Les livres italiens en République Tchèque entre 2019 et 2020

Auteur:
Par Letizia Kostner, traductrice littéraire

Le marché du livre évolue en suivant une logique pas toujours claire et facile à analyser ; il est donc un peu difficile d’expliquer pourquoi en République Tchèque, l’intérêt pour le livre italien s’est accru ces derniers temps.

Si on feuillette les catalogues des éditeurs tchèques, on peut voir que les auteurs italiens sont plutôt bien référencés. Plusieurs grandes maisons d’édition comme Argo ont recommencé à les intégrer dans leurs collections, et certaines autres comme Prostor, qui publie Elena Ferrante, ont réalisé de très bonnes ventes grâce aux auteurs italiens. Dans le passé c’était surtout Paseka qui les publiait ; aujourd’hui on en trouve aussi chez Odeon, Kniha Zlín ou Host. Le marché littéraire tchèque publie donc de plus en plus d’auteurs italiens, et le public semble suivre cette tendance.

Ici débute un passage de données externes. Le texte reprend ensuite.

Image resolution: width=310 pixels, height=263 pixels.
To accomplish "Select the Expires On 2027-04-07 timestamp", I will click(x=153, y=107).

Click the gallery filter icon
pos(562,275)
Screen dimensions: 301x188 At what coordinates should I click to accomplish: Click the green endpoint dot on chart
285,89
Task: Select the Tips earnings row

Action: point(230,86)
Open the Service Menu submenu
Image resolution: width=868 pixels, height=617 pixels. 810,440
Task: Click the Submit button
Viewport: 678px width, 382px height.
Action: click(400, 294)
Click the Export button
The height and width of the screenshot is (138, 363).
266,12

Évidemment, si on parle du succès de la littérature italienne à l’étranger on ne peut pas omettre de citer Elena Ferrante. Au cours des deux dernières années ont été publiés en tchèque les rares livres qui n’avaient pas encore été traduits :  Spiaggia di notte et La figlia oscura (traduits par A. Flemrová) ; L’invenzione occasionale (traduit de l’anglais par A. Kudrnová) ; et le plus récent, La vita bugiarda degli adulti (traduction S. Baroni), sorti simultanément dans 34 autres pays. 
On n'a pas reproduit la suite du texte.